══ ENTRIES SHOWN
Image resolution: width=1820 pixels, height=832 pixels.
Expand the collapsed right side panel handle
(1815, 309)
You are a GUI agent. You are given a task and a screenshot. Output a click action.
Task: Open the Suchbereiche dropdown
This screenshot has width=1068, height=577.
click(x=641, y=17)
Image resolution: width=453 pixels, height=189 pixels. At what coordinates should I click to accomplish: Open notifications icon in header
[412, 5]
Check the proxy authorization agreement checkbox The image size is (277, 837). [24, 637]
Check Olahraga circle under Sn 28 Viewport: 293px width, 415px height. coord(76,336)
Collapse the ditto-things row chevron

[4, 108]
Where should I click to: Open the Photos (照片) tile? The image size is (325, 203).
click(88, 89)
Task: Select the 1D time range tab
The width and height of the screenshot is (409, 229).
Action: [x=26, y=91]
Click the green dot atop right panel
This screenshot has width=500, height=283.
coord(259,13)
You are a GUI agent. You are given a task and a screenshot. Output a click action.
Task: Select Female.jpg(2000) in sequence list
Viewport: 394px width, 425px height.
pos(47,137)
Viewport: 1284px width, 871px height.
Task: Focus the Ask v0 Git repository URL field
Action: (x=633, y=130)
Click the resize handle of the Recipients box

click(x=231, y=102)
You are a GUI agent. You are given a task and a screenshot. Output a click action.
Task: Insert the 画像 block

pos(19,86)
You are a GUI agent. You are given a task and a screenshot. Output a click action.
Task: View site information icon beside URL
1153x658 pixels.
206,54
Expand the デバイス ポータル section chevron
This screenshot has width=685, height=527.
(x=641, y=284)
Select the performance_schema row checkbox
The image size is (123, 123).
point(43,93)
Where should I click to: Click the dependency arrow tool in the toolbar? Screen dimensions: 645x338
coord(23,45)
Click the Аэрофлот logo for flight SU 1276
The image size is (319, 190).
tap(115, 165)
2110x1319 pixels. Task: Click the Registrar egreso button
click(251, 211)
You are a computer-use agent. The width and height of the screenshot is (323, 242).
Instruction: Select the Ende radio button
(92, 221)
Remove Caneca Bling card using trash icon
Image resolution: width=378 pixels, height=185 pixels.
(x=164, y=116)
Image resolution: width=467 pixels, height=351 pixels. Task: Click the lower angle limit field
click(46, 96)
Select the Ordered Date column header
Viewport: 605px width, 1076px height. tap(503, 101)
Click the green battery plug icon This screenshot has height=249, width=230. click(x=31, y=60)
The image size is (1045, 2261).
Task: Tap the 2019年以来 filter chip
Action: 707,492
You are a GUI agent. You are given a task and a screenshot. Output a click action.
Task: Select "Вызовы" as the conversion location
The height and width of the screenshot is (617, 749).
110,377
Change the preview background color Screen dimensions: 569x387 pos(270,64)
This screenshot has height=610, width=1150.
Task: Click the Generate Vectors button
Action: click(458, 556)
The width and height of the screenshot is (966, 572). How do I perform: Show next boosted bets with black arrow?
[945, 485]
════
◆ **WHAT TO WORK ON**: Recopy all of the records verbatim.

◆ **TASK RESULT**:
Image resolution: width=1820 pixels, height=832 pixels.
Expand the collapsed right side panel handle
(1815, 309)
You are a GUI agent. You are given a task and a screenshot. Output a click action.
Task: Open the Suchbereiche dropdown
This screenshot has width=1068, height=577.
click(x=641, y=17)
Image resolution: width=453 pixels, height=189 pixels. At what coordinates should I click to accomplish: Open notifications icon in header
[412, 5]
Check the proxy authorization agreement checkbox The image size is (277, 837). [24, 637]
Check Olahraga circle under Sn 28 Viewport: 293px width, 415px height. coord(76,336)
Collapse the ditto-things row chevron

[4, 108]
Where should I click to: Open the Photos (照片) tile? The image size is (325, 203).
click(88, 89)
Task: Select the 1D time range tab
The width and height of the screenshot is (409, 229).
Action: [x=26, y=91]
Click the green dot atop right panel
This screenshot has width=500, height=283.
coord(259,13)
You are a GUI agent. You are given a task and a screenshot. Output a click action.
Task: Select Female.jpg(2000) in sequence list
Viewport: 394px width, 425px height.
pos(47,137)
Viewport: 1284px width, 871px height.
Task: Focus the Ask v0 Git repository URL field
Action: (x=633, y=130)
Click the resize handle of the Recipients box

click(x=231, y=102)
You are a GUI agent. You are given a task and a screenshot. Output a click action.
Task: Insert the 画像 block

pos(19,86)
You are a GUI agent. You are given a task and a screenshot. Output a click action.
Task: View site information icon beside URL
1153x658 pixels.
206,54
Expand the デバイス ポータル section chevron
This screenshot has width=685, height=527.
(x=641, y=284)
Select the performance_schema row checkbox
The image size is (123, 123).
point(43,93)
Where should I click to: Click the dependency arrow tool in the toolbar? Screen dimensions: 645x338
coord(23,45)
Click the Аэрофлот logo for flight SU 1276
The image size is (319, 190).
tap(115, 165)
2110x1319 pixels. Task: Click the Registrar egreso button
click(251, 211)
You are a computer-use agent. The width and height of the screenshot is (323, 242).
Instruction: Select the Ende radio button
(92, 221)
Remove Caneca Bling card using trash icon
Image resolution: width=378 pixels, height=185 pixels.
(x=164, y=116)
Image resolution: width=467 pixels, height=351 pixels. Task: Click the lower angle limit field
click(46, 96)
Select the Ordered Date column header
Viewport: 605px width, 1076px height. tap(503, 101)
Click the green battery plug icon This screenshot has height=249, width=230. click(x=31, y=60)
The image size is (1045, 2261).
Task: Tap the 2019年以来 filter chip
Action: 707,492
You are a GUI agent. You are given a task and a screenshot. Output a click action.
Task: Select "Вызовы" as the conversion location
The height and width of the screenshot is (617, 749).
110,377
Change the preview background color Screen dimensions: 569x387 pos(270,64)
This screenshot has height=610, width=1150.
Task: Click the Generate Vectors button
Action: click(458, 556)
The width and height of the screenshot is (966, 572). How do I perform: Show next boosted bets with black arrow?
[945, 485]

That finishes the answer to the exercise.